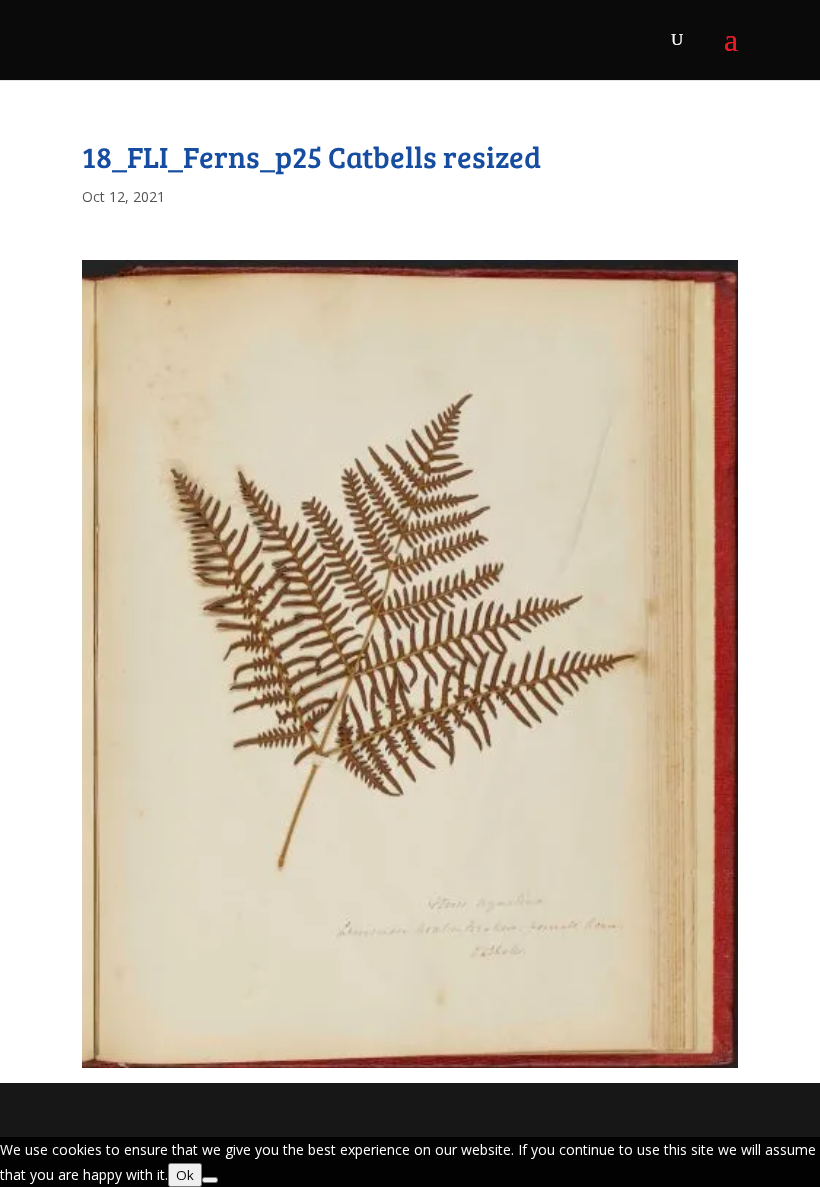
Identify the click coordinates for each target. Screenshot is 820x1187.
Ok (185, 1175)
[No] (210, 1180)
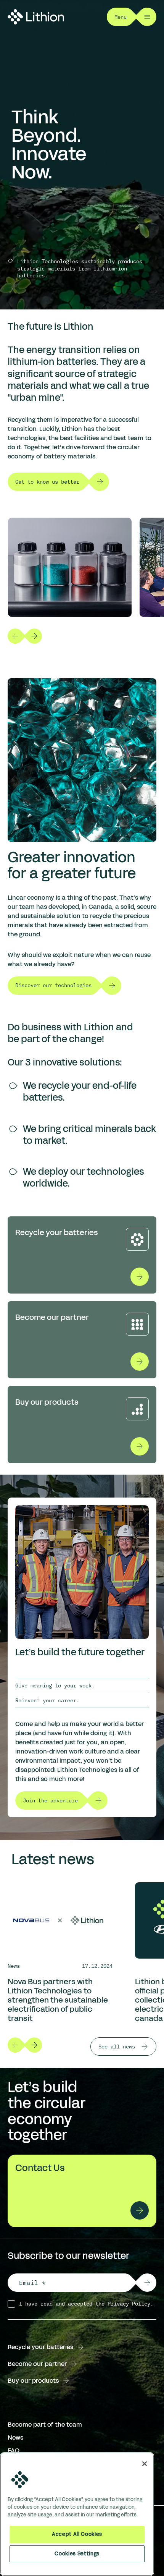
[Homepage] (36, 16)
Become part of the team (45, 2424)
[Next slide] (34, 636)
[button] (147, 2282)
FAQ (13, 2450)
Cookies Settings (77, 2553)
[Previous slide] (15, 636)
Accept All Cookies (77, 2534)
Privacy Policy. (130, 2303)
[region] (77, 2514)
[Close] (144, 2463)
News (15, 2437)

- - - -

* Task to complete
Every line above must appear in the answer unchanged, and no picture may appear in it.

* Response
Identify the click coordinates for each target. Screenshot is 820x1187.
Ok (185, 1175)
[No] (210, 1180)
[Homepage] (36, 16)
Become part of the team (45, 2424)
[Next slide] (34, 636)
[button] (147, 2282)
FAQ (13, 2450)
Cookies Settings (77, 2553)
[Previous slide] (15, 636)
Accept All Cookies (77, 2534)
Privacy Policy. (130, 2303)
[region] (77, 2514)
[Close] (144, 2463)
News (15, 2437)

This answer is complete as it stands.